[EXERCISE 1] In the Sapiens review, rewrite the passage starting with "The beauty of" and going on through "in small pieces.", with "eminently readable" changed to "highly readable".
[EXERCISE 2] Condense the paragraph of the Sapiens review that opens with "The author might have subtitled his work" into a bulleted list of its main points.

“We have advanced from canoes to galleys to steam ships to space shuttles—but nobody knows where we’re going.” — Yuval Noah Harari (From Animals Into Gods: A Brief History of Humankind, draft edition 2012)

—-
Harari is Professor of History at the Hebrew University of Israel.  This review is of a prepublication draft of his book, titled “From Animals into Gods,” which I bought on Kindle at the time. He subsequently renamed it on publication in 2015.  A cursory examination suggests the two are functionally identical.  For simplicity, I present it as “Sapiens,” but I read the former.  

—- 

To begin, I wouldn’t say Sapiens is a profound book, but it is unquestionably useful and insightful, perhaps more so than any I have read. It reflects an ability on the part of Mr. Harari to think holistically and synthetically across many disciplines. In today’s stovepiped academia, this is a rare and commendable trait. Only someone with extraordinary intellectual perspective could have produced this work. It has its faults, enough that I almost put it down. But as I gradually saw disparate disciplines woven into a story, I became hooked. I’d consider Sapiens required reading for anyone wishing to offer meaningful comment on our modern world.

The author might have subtitled his work, “A Unified Theory of Civilization.” He treats biology, cognition, culture, religion, history, economics, science, psychology and politics as interrelated drivers of human development. In various ways, he states or implies feedback mechanisms, some positive and some negative, that shaped and propelled global civilization to its current state. And he makes no bones about where we are: Whether or not we like what we have become, there is no turning back.

The beauty of this book is also its greatest flaw: the presentation is simple, straightforward and eminently readable. The huge amount of detail and complex research across multiple disciplines is not in evidence (including in the references and endnotes, which seem a bit thin for such a work). Rather it’s presented in simple language and matter-of-factly as “…scientists agree” or “there are conflicting theories, but…”. Through this approach, the book comes off as a series of stories or vignettes that gradually take on a constant thread. This makes it readable and easy to take in small pieces.

[INFORMATION]
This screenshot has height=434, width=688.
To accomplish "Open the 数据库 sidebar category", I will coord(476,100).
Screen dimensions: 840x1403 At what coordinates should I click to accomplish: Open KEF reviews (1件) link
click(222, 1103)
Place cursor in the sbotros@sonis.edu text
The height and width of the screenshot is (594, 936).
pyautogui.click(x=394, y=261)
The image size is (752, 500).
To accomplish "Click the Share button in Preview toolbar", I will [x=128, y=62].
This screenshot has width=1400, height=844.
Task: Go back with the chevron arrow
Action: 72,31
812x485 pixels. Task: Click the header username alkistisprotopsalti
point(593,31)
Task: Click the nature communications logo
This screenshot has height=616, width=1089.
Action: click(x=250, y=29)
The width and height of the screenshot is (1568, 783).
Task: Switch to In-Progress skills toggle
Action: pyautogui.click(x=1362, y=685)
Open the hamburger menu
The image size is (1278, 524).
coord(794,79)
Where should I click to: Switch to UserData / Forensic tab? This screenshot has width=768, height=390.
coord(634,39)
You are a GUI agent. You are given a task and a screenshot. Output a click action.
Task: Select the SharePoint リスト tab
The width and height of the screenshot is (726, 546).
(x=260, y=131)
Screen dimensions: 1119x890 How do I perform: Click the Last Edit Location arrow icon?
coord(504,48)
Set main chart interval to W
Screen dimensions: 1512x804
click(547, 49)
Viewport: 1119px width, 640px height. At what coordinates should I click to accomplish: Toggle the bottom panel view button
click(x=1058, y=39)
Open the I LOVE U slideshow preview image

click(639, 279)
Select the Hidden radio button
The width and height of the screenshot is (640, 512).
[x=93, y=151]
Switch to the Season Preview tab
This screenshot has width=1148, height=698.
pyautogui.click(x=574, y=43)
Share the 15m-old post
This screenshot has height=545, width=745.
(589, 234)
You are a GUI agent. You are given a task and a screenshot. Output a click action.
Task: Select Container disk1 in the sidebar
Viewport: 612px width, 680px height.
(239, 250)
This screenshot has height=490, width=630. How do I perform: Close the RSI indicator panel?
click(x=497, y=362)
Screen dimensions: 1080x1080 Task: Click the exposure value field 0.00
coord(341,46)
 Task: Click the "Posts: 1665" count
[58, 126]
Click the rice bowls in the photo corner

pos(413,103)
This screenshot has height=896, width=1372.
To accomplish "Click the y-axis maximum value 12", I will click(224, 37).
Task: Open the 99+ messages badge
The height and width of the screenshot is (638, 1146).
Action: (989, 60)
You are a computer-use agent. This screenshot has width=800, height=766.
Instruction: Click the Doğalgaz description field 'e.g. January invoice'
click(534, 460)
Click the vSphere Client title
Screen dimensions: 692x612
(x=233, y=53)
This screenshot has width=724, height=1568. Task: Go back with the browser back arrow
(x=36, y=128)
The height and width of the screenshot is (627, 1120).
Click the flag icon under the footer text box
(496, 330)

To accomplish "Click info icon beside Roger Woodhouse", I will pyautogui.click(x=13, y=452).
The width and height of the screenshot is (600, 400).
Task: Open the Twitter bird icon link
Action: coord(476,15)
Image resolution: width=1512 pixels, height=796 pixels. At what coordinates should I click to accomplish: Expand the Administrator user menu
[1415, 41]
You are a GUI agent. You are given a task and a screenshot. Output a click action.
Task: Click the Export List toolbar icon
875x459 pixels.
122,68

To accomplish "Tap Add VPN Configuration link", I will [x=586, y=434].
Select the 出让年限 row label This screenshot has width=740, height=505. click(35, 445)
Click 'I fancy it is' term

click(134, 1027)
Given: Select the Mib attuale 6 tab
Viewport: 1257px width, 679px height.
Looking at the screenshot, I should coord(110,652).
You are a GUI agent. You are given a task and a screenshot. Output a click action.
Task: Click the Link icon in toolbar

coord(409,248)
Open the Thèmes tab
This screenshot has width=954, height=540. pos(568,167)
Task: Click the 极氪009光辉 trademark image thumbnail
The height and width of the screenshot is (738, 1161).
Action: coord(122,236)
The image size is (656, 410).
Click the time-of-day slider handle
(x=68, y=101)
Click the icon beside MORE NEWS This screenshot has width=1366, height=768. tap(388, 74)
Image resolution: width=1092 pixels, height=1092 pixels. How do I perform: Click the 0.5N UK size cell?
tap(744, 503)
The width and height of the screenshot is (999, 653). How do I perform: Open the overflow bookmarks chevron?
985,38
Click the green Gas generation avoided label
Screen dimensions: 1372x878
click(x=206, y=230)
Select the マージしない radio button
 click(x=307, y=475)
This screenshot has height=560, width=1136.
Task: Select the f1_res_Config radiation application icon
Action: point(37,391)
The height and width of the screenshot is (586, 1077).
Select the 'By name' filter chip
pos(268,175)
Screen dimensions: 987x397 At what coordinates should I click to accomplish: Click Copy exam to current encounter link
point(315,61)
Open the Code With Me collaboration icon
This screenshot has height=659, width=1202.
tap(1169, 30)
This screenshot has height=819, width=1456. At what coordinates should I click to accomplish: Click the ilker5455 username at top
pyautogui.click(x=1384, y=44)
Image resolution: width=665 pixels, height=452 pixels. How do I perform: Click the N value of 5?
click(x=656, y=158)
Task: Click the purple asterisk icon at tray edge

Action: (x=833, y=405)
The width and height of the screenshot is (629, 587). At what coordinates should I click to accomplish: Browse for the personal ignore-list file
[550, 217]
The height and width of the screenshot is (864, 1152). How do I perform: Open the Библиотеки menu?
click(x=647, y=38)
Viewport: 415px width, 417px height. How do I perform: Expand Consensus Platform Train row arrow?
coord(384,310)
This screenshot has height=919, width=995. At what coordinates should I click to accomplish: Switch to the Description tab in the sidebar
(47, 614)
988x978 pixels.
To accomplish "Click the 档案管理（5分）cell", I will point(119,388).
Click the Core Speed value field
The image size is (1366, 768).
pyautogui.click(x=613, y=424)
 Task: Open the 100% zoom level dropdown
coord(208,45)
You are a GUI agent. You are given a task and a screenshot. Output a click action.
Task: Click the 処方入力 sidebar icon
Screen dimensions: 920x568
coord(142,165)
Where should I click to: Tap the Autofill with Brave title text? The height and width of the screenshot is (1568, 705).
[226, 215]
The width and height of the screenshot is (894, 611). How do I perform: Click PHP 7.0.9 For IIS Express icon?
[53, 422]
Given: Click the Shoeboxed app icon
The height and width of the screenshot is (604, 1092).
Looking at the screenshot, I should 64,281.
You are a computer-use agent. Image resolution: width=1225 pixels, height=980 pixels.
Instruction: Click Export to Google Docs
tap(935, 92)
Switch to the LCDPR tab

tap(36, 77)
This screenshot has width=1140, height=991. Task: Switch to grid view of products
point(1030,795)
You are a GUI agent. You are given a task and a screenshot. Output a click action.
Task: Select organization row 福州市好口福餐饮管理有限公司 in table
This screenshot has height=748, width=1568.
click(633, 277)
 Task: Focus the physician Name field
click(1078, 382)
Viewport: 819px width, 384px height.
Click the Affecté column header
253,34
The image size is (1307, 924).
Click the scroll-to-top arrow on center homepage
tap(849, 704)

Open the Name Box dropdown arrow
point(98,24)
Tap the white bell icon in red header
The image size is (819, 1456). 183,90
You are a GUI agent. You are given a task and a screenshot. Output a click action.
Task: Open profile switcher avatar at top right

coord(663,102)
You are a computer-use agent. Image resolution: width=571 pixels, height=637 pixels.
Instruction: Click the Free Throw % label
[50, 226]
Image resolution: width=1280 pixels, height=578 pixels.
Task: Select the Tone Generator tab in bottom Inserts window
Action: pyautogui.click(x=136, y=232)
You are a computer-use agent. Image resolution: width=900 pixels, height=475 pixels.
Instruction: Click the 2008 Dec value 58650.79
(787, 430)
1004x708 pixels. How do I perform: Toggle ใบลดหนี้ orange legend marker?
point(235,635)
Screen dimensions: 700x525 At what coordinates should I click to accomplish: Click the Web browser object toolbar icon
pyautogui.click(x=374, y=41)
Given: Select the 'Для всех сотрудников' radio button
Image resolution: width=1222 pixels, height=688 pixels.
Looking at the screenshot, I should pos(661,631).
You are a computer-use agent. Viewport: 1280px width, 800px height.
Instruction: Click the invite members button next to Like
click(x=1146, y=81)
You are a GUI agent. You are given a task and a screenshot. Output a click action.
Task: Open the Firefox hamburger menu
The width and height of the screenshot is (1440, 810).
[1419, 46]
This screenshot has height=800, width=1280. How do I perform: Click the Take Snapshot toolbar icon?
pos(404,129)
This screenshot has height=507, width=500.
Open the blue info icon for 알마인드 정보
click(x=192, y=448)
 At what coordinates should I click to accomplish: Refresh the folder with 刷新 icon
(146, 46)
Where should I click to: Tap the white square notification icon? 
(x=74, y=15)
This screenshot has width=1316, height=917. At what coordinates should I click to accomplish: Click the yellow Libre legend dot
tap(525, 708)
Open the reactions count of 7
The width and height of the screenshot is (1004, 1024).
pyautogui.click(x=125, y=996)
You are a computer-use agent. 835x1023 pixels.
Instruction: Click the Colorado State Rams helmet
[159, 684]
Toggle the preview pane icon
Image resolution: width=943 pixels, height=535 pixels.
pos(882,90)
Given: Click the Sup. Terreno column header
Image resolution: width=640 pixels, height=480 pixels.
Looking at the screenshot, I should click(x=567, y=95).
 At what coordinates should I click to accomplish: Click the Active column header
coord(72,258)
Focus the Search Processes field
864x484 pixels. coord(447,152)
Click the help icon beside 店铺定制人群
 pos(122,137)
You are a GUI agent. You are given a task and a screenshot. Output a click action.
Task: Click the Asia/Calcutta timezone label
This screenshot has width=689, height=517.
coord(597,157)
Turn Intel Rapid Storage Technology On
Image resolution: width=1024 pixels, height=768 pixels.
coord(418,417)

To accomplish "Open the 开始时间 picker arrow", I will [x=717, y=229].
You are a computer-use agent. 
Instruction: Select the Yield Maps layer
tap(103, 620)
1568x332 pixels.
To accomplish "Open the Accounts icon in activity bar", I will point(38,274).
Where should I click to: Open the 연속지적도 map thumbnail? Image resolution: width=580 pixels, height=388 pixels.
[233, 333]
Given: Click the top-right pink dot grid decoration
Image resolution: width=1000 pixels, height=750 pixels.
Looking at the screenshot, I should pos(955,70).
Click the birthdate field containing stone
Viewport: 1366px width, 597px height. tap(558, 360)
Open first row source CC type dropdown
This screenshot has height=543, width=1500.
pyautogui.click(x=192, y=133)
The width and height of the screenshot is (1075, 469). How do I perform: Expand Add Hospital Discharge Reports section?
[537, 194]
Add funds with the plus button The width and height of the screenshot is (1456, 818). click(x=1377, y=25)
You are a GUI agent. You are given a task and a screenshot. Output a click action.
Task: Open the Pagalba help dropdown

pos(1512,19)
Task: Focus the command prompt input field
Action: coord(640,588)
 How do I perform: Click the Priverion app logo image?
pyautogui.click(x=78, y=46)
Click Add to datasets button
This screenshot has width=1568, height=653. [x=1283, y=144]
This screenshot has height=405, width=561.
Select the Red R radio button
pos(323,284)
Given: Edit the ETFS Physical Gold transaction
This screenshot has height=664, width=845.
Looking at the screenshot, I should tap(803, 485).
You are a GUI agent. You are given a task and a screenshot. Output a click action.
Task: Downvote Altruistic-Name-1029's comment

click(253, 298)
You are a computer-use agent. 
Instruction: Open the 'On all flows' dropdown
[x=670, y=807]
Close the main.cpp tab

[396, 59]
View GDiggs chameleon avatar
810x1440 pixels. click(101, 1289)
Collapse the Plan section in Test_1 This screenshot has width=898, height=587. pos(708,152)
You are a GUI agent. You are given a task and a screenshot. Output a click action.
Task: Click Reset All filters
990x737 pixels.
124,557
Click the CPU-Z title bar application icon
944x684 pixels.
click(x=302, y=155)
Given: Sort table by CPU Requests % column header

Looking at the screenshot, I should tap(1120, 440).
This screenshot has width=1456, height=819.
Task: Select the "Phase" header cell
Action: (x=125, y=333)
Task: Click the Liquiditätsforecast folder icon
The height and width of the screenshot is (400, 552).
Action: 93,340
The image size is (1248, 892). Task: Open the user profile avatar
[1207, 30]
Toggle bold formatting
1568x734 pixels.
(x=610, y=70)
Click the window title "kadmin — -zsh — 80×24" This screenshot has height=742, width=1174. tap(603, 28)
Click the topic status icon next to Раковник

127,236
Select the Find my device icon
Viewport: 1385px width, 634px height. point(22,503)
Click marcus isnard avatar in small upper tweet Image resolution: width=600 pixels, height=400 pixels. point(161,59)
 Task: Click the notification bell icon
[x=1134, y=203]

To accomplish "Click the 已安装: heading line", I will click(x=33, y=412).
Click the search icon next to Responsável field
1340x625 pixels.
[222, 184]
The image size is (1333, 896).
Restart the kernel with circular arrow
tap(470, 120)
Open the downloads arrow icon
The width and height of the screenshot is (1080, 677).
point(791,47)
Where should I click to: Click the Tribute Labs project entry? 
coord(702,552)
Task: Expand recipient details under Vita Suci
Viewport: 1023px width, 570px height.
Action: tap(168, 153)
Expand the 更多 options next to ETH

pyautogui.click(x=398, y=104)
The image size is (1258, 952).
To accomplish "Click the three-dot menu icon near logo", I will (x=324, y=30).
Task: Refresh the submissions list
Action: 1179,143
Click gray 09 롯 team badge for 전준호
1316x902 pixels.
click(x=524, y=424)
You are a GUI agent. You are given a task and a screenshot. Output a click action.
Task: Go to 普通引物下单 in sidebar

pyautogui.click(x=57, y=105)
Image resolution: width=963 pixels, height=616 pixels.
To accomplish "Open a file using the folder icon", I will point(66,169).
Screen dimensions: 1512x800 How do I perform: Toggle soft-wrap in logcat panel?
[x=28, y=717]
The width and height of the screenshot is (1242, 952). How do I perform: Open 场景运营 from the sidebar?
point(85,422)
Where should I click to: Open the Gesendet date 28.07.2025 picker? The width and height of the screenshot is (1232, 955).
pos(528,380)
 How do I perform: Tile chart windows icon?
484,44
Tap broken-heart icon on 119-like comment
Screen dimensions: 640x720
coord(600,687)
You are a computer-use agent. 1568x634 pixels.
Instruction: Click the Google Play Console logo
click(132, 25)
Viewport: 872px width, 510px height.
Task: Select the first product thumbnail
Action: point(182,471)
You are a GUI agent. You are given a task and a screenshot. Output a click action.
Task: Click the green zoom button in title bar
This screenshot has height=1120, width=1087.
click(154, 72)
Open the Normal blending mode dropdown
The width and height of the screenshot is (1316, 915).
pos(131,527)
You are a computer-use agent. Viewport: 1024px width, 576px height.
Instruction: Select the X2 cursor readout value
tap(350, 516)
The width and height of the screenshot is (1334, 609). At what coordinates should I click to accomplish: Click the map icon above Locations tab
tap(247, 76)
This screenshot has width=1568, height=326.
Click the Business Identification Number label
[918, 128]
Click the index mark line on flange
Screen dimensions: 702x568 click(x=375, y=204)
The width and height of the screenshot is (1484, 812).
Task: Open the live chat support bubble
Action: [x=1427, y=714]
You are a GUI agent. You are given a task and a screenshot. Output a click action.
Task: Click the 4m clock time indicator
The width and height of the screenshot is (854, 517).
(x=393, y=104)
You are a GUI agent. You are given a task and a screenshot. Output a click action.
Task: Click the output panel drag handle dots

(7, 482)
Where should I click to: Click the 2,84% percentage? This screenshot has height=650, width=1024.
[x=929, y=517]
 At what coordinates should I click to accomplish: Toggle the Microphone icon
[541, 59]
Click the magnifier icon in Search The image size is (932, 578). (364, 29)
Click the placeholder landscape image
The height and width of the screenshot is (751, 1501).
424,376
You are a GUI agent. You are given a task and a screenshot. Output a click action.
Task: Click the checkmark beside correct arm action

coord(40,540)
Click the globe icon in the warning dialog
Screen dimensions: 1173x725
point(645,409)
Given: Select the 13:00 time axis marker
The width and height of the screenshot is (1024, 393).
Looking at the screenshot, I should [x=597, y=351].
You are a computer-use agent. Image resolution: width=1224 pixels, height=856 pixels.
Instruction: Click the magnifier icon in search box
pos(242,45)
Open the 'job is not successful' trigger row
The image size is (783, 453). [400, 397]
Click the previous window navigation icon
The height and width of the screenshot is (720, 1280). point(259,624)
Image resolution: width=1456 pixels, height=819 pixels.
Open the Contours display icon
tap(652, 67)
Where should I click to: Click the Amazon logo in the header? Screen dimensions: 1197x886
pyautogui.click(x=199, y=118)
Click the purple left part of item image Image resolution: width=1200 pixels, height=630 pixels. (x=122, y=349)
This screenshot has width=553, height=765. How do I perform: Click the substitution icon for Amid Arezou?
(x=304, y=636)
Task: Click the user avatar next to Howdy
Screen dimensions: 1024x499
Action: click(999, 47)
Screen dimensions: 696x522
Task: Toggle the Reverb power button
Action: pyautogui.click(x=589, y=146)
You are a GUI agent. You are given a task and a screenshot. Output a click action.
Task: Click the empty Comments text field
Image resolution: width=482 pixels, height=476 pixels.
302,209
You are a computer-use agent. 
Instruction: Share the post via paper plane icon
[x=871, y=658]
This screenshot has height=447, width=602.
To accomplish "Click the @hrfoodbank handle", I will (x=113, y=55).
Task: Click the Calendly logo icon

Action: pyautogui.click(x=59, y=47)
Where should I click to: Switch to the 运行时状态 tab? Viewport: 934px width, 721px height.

[SOLUTION 1]
The beauty of this book is also its greatest flaw: the presentation is simple, straightforward and highly readable. The huge amount of detail and complex research across multiple disciplines is not in evidence (including in the references and endnotes, which seem a bit thin for such a work). Rather it’s presented in simple language and matter-of-factly as “…scientists agree” or “there are conflicting theories, but…”. Through this approach, the book comes off as a series of stories or vignettes that gradually take on a constant thread. This makes it readable and easy to take in small pieces.

[SOLUTION 2]
- A fitting subtitle would have been "A Unified Theory of Civilization."
- Biology, cognition, culture, religion, history, economics, science, psychology and politics are treated as interrelated drivers of human development.
- Positive and negative feedback mechanisms, stated or implied, shaped and propelled global civilization to its current state.
- Whether or not we like what we have become, there is no turning back.